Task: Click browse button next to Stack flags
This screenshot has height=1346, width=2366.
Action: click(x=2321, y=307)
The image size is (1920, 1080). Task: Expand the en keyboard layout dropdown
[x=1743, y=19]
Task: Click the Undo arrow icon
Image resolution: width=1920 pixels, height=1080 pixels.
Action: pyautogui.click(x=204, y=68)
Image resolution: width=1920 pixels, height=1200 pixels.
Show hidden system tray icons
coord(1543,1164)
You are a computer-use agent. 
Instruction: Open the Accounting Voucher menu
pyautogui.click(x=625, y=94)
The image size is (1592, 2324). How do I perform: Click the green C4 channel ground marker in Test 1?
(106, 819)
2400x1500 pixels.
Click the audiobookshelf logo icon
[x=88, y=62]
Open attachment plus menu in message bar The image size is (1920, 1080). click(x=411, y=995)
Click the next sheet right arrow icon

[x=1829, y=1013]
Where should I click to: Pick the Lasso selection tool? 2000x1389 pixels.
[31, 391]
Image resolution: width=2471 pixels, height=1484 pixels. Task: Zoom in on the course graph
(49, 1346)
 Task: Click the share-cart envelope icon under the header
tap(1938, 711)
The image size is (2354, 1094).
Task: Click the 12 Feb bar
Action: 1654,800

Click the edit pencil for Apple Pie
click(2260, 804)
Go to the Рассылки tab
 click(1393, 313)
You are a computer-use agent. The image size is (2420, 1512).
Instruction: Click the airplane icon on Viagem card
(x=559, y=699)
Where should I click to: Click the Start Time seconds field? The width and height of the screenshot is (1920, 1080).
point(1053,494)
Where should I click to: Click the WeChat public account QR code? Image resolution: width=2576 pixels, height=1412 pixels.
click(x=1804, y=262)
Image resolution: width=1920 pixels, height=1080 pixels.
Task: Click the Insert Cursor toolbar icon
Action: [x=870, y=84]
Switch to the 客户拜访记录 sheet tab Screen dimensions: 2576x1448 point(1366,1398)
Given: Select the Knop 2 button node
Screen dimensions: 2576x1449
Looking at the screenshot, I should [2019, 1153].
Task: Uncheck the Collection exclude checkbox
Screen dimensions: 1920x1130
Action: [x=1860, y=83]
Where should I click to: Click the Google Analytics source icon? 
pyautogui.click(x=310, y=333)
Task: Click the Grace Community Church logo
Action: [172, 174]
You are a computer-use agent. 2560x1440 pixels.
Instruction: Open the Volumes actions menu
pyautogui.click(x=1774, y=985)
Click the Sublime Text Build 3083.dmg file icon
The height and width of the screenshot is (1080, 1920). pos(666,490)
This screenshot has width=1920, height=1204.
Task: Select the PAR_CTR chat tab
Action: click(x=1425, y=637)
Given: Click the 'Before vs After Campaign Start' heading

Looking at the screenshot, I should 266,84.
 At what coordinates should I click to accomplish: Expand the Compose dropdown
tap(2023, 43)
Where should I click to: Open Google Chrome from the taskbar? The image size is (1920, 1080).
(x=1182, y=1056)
- - - - - - -
Exercise requirements: Print the listing once more, exactly as it stands above.

Your solution:
Task: Click browse button next to Stack flags
This screenshot has height=1346, width=2366.
Action: click(x=2321, y=307)
The image size is (1920, 1080). Task: Expand the en keyboard layout dropdown
[x=1743, y=19]
Task: Click the Undo arrow icon
Image resolution: width=1920 pixels, height=1080 pixels.
Action: pyautogui.click(x=204, y=68)
Image resolution: width=1920 pixels, height=1200 pixels.
Show hidden system tray icons
coord(1543,1164)
You are a computer-use agent. 
Instruction: Open the Accounting Voucher menu
pyautogui.click(x=625, y=94)
The image size is (1592, 2324). How do I perform: Click the green C4 channel ground marker in Test 1?
(106, 819)
2400x1500 pixels.
Click the audiobookshelf logo icon
[x=88, y=62]
Open attachment plus menu in message bar The image size is (1920, 1080). click(x=411, y=995)
Click the next sheet right arrow icon

[x=1829, y=1013]
Where should I click to: Pick the Lasso selection tool? 2000x1389 pixels.
[31, 391]
Image resolution: width=2471 pixels, height=1484 pixels. Task: Zoom in on the course graph
(49, 1346)
 Task: Click the share-cart envelope icon under the header
tap(1938, 711)
The image size is (2354, 1094).
Task: Click the 12 Feb bar
Action: 1654,800

Click the edit pencil for Apple Pie
click(2260, 804)
Go to the Рассылки tab
 click(1393, 313)
You are a computer-use agent. The image size is (2420, 1512).
Instruction: Click the airplane icon on Viagem card
(x=559, y=699)
Where should I click to: Click the Start Time seconds field? The width and height of the screenshot is (1920, 1080).
point(1053,494)
Where should I click to: Click the WeChat public account QR code? Image resolution: width=2576 pixels, height=1412 pixels.
click(x=1804, y=262)
Image resolution: width=1920 pixels, height=1080 pixels.
Task: Click the Insert Cursor toolbar icon
Action: [x=870, y=84]
Switch to the 客户拜访记录 sheet tab Screen dimensions: 2576x1448 point(1366,1398)
Given: Select the Knop 2 button node
Screen dimensions: 2576x1449
Looking at the screenshot, I should [2019, 1153].
Task: Uncheck the Collection exclude checkbox
Screen dimensions: 1920x1130
Action: [x=1860, y=83]
Where should I click to: Click the Google Analytics source icon? 
pyautogui.click(x=310, y=333)
Task: Click the Grace Community Church logo
Action: [172, 174]
You are a computer-use agent. 2560x1440 pixels.
Instruction: Open the Volumes actions menu
pyautogui.click(x=1774, y=985)
Click the Sublime Text Build 3083.dmg file icon
The height and width of the screenshot is (1080, 1920). pos(666,490)
This screenshot has width=1920, height=1204.
Task: Select the PAR_CTR chat tab
Action: click(x=1425, y=637)
Given: Click the 'Before vs After Campaign Start' heading

Looking at the screenshot, I should 266,84.
 At what coordinates should I click to accomplish: Expand the Compose dropdown
tap(2023, 43)
Where should I click to: Open Google Chrome from the taskbar? The image size is (1920, 1080).
(x=1182, y=1056)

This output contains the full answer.